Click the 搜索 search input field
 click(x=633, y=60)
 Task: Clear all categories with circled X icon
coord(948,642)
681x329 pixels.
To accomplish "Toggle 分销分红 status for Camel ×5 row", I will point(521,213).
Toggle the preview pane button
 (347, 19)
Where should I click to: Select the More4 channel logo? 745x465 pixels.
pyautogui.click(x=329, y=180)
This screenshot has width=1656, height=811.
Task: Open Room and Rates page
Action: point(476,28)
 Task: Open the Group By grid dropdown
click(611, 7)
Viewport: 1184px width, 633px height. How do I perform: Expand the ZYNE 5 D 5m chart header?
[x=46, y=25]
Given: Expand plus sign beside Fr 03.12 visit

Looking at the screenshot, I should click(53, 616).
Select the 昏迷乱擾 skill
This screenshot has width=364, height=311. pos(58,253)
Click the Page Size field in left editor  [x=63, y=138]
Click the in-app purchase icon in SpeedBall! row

^^^^^^^^

PROMPT: All entries are to be retyped with no difference from the original.

EXERCISE RESPONSE:
Click the 搜索 search input field
 click(x=633, y=60)
 Task: Clear all categories with circled X icon
coord(948,642)
681x329 pixels.
To accomplish "Toggle 分销分红 status for Camel ×5 row", I will point(521,213).
Toggle the preview pane button
 (347, 19)
Where should I click to: Select the More4 channel logo? 745x465 pixels.
pyautogui.click(x=329, y=180)
This screenshot has width=1656, height=811.
Task: Open Room and Rates page
Action: point(476,28)
 Task: Open the Group By grid dropdown
click(611, 7)
Viewport: 1184px width, 633px height. How do I perform: Expand the ZYNE 5 D 5m chart header?
[x=46, y=25]
Given: Expand plus sign beside Fr 03.12 visit

Looking at the screenshot, I should click(53, 616).
Select the 昏迷乱擾 skill
This screenshot has width=364, height=311. pos(58,253)
Click the Page Size field in left editor  [x=63, y=138]
Click the in-app purchase icon in SpeedBall! row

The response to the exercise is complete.